Many have discussed James' position to keep this as a fixed piece of content on the homepage.

I tend to agree with him. The reason you would choose the BBC homepage rather than pageflakes or netvibes would be because you felt that there was something inherently beneficial about our content and editorial choices.

Interesting user feedback we’ve taken on board:

“Web Search”:

The volume of feedback on this feature which did not make the transition from the old homepage frankly caught us by surprise. Google, Yahoo and Microsoft as well as browsers such as Firefox and Opera have a search bar built into their browsers. In our user testing and our own experience this feature felt outdated and unnecessary, given the superiority of the other products to the limited functionality of our offering.

However, on the strength of your feedback e.g comments like this one from Jane Skinner, I’ve asked the team to re-examine this feature (i.e. websearch) either as our first off BBC widget or to return it to the search bar. Keep a eye out for that.

“External widgets”

This is a hot topic amongst our team. One of the key challenges of the BBC homepage is that it must be compelling, useful and accessible to over 30m unique users. This is extremely hard to accomplish both from a design and a user experience perspective. There are also standards of quality for content and functionality.

Some of our users indicated they’d like to have a widget to check their gmail accounts for example, or incorporate content from other sites into the homepage. The editorial team is considering these options as we speak and I look forward to seeing this idea evolve if the demand is there. Please comment here if there are external widget feeds (flickr, gmail, search?) you’d like to see.

The new homepage has also raised the bar for accessibility; setting new standards which I hope will become the new benchmark across BBC digital services.

Making our content & services available to as large as an audience as possible is an area of professional and personal passion of mine. Jonathan from my team has blogged on this topic and we have received kudos from the audience as well.
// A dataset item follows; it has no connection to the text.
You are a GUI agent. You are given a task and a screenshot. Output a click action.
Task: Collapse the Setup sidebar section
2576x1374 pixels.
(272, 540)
It’s been just over ½ a year since I joined the BBC, the energy here and collaborative environment, particularly here in User Experience & Design, are amazing.

None of products or services I’ve mentioned is a “ship and forget”. All of them are constantly iterating parts of our digital service, evolving to meet requirements, needs and goals of both the audience & the BBC.

As my colleagues here and in the blogosphere say, “still more to come!”

Richard Titus is Controller, User Experience and Design, BBC Future Media & Technology.